> _Information_
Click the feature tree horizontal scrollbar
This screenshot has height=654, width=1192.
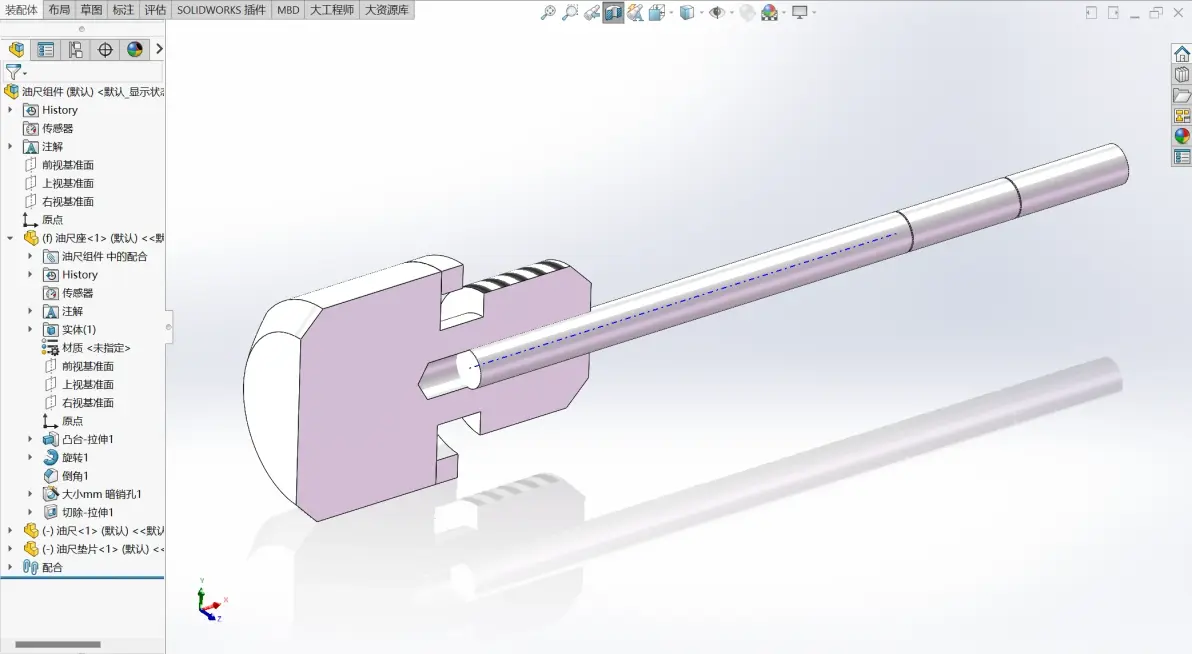pos(58,644)
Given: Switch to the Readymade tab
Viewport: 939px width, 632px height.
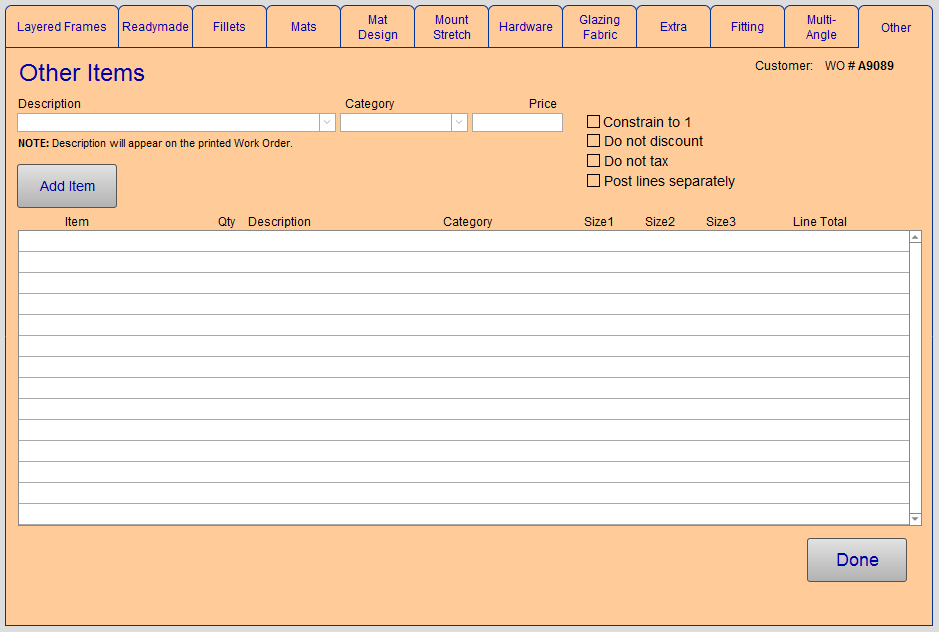Looking at the screenshot, I should click(155, 27).
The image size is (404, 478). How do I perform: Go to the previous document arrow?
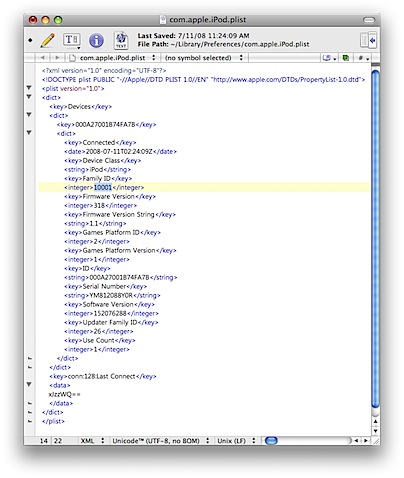point(43,58)
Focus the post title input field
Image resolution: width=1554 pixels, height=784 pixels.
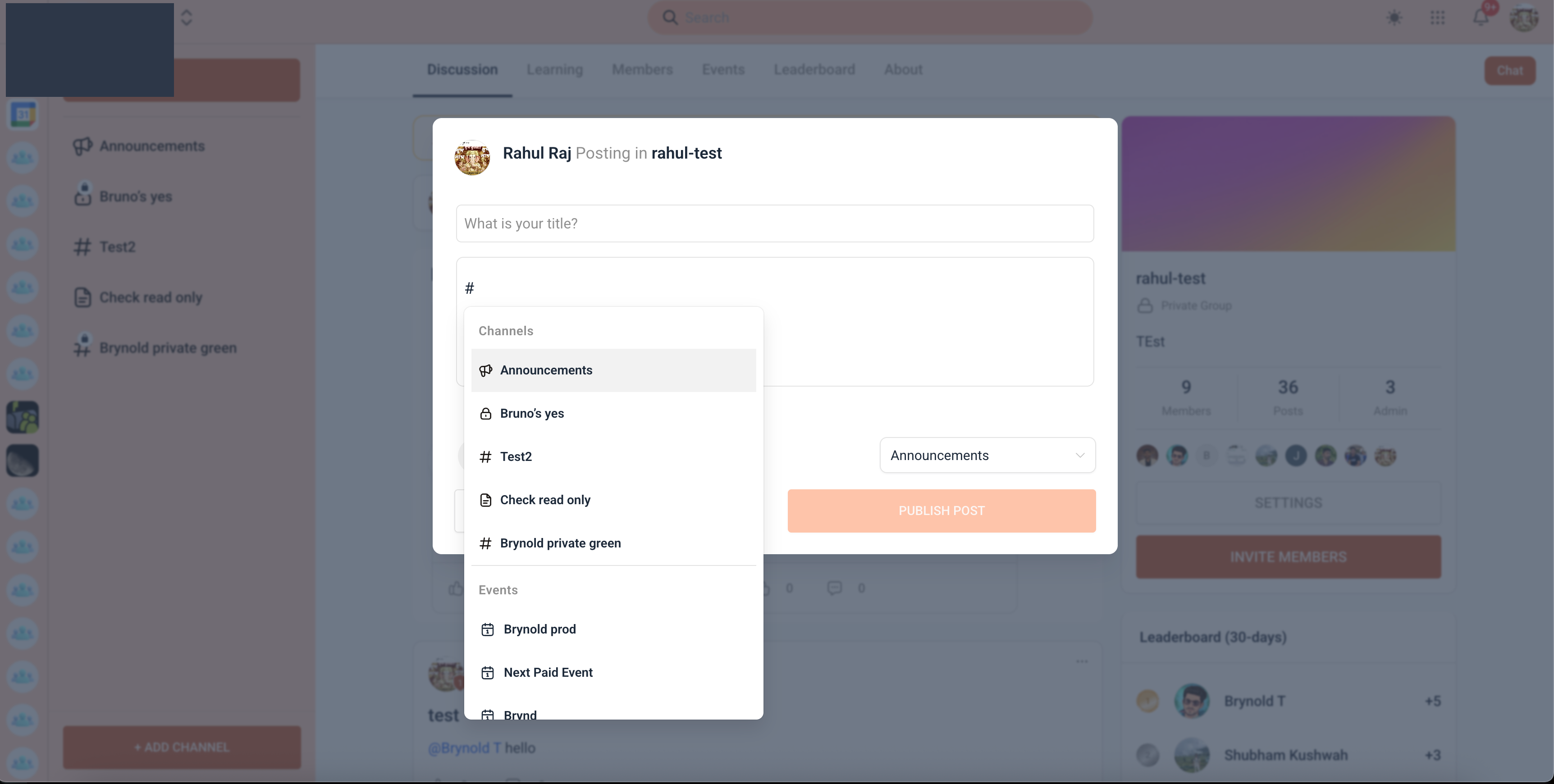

> _Exercise description_
Leaving the pictures aside, copy exactly and only the lines from the one holding "This screenshot has height=654, width=1192." through the final line of the data, both ends kept.

> _Answer box_
This screenshot has height=654, width=1192.
pos(58,644)
Given: Switch to the Readymade tab
Viewport: 939px width, 632px height.
Looking at the screenshot, I should click(155, 27).
The image size is (404, 478). How do I perform: Go to the previous document arrow?
point(43,58)
Focus the post title input field
Image resolution: width=1554 pixels, height=784 pixels.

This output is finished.